Link to Bikely map. Hope this works. Let me know if it doesn't.

http://www.bikely.com/maps/bike-path/348633


----------



## Toshiba Boy (12 Sep 2009)

Good work Davidc. Looking forward to putting some faces to names.


----------



## peanut (12 Sep 2009)

well done David . Looks like you found the route. 

The steep downhill section at Redhill is a little dangerous with the gravel. If its raining it is treacerous. I would suggest avoiding it altogether and simply returning from Langport the same route that you arrive by skirting the hill.

Hoping to still be able to join you all but it will depend on if I can arrange for some care cover for my Father.


----------



## Domino (13 Sep 2009)

Glad to see the 27th is still on! Turns out I've now got to drive 225 miles to a friends 50th on 3rd/4th Oct in Lancashire and spend the following weekend working in Birmingham. The A39 is my southern boundary so far. Time to break through that.

On the down side my bottom bracket is clicking loudly. I'm going to take it to the LBS on Monday to see if they can fix it but if the bikes got to go in for more than a couple of days I'm going to delay repairs for crappier weather. Hopefully the click won't annoy you too much if I still have it when we go


----------



## Davidc (13 Sep 2009)

Domino said:


> Hopefully the click won't annoy you too much if I still have it when we go



It'll have to compete with the ones coming from some of the riders (like me)!


----------



## Speck (19 Sep 2009)

Davidc said:


> OK Looks like its:
> 
> Sunday 27th September
> Meet at Taunton railway station
> ...



I had a word with the Driver but he can't do the 27th


----------



## trustysteed (22 Sep 2009)

just checking that this is def still on, chaps?


----------



## Davidc (22 Sep 2009)

^^^

Yes

Just hasn't been much to say about it.

If anyone's not sure about the meeting place or anything else please ask! The details are on the original May thread (link in 1st post).

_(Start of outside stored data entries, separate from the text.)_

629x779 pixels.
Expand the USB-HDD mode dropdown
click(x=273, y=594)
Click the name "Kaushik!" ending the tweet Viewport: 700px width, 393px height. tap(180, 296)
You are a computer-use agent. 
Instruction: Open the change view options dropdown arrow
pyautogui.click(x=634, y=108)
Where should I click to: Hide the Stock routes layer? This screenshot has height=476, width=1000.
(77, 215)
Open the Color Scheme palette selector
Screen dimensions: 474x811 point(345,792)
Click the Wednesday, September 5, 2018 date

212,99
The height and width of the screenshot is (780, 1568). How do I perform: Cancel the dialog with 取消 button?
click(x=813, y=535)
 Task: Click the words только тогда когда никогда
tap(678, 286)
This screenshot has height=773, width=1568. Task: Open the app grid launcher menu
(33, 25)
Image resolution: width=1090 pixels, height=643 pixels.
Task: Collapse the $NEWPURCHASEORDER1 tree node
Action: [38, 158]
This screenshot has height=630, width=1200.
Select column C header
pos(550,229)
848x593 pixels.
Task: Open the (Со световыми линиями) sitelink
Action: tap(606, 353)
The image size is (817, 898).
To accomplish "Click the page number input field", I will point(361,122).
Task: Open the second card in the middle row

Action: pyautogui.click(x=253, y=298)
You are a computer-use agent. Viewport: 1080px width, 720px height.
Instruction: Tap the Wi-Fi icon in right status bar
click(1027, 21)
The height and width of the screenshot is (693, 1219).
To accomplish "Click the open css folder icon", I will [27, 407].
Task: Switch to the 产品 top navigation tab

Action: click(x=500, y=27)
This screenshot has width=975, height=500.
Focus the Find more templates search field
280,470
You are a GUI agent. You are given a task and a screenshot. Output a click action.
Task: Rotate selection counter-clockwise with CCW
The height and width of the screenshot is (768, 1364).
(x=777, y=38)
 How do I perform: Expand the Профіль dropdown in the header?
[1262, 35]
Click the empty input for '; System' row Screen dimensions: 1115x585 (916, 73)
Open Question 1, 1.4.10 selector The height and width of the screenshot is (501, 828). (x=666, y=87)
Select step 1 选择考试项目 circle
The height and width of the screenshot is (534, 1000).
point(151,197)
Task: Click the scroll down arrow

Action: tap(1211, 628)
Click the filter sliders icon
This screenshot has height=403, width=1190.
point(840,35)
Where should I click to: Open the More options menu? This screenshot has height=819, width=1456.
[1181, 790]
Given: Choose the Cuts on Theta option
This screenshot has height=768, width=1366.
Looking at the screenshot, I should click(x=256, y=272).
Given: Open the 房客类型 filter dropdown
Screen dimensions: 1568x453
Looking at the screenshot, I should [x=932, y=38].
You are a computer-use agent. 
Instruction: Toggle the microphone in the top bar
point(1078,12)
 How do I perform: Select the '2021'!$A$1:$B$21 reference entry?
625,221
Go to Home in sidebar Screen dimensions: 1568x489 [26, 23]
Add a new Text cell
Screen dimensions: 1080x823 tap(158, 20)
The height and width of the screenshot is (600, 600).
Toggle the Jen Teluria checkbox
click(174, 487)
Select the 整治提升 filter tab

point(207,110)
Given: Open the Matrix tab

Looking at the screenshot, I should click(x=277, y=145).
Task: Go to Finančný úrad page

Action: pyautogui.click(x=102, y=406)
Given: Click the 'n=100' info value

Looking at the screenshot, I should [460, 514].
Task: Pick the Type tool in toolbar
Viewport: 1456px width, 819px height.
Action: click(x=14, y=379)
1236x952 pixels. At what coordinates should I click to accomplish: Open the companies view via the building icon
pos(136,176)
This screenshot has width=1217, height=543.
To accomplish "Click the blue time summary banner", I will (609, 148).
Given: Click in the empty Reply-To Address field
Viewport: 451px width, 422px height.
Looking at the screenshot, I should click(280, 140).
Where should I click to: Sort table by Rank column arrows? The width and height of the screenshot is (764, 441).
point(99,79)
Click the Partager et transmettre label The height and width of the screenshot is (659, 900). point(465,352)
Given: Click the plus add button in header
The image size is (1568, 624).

The advance weather forecast is looking OK, so with a bit of luck we won't get washed out this time!!


----------



## Iainj837 (22 Sep 2009)

i think I am still going on the ride upto now


----------



## Toshiba Boy (24 Sep 2009)

Still a yes.


----------



## Davidc (25 Sep 2009)

Just copied this from the Met Office web site.

*Outlook for Sunday to Tuesday:*

All three days look set to be dry across southwestern England. It will be cloudy at times, although some sunny intervals are also likely. Patchy mist and fog will form.
Updated: 1526 on Fri 25 Sep 2009 


Amazing!


----------



## peanut (25 Sep 2009)

Davidc said:


> Just copied this from the Met Office web site.
> 
> *Outlook for Sunday to Tuesday:*
> 
> ...



damn damn damn ! wet and windy I can deal with but warm, dry and wind-less I can't


----------



## Davidc (25 Sep 2009)

peanut said:


> damn damn damn ! wet and windy I can deal with but warm, dry and wind-less I can't



All being well about 12 of us will be doing a rain dance on Sunday morning. It worked in May, perhaps it'll work again


----------



## peanut (25 Sep 2009)

quick recap David.
Is it still a 9am meet for a 9.30am start at Taunton Station Carpark?


----------



## paddy01 (26 Sep 2009)

I'm still aiming to be there.


----------



## Iainj837 (26 Sep 2009)

I thought it was meet up @ 9.30 and off @ 10 !!!
so how's the roll call so far ?

Speck i will ring you later

regards Iain


----------



## Toshiba Boy (26 Sep 2009)

I thought 9.30 for 10.00 also


----------



## Iainj837 (26 Sep 2009)

I am glad I wasn't reading things then lol

regards Iain


----------



## Davidc (26 Sep 2009)

I'd originally put 9:30 for 10 to fit in with the Sunday railway timetable, so hope it hasn't been altered and that still suits!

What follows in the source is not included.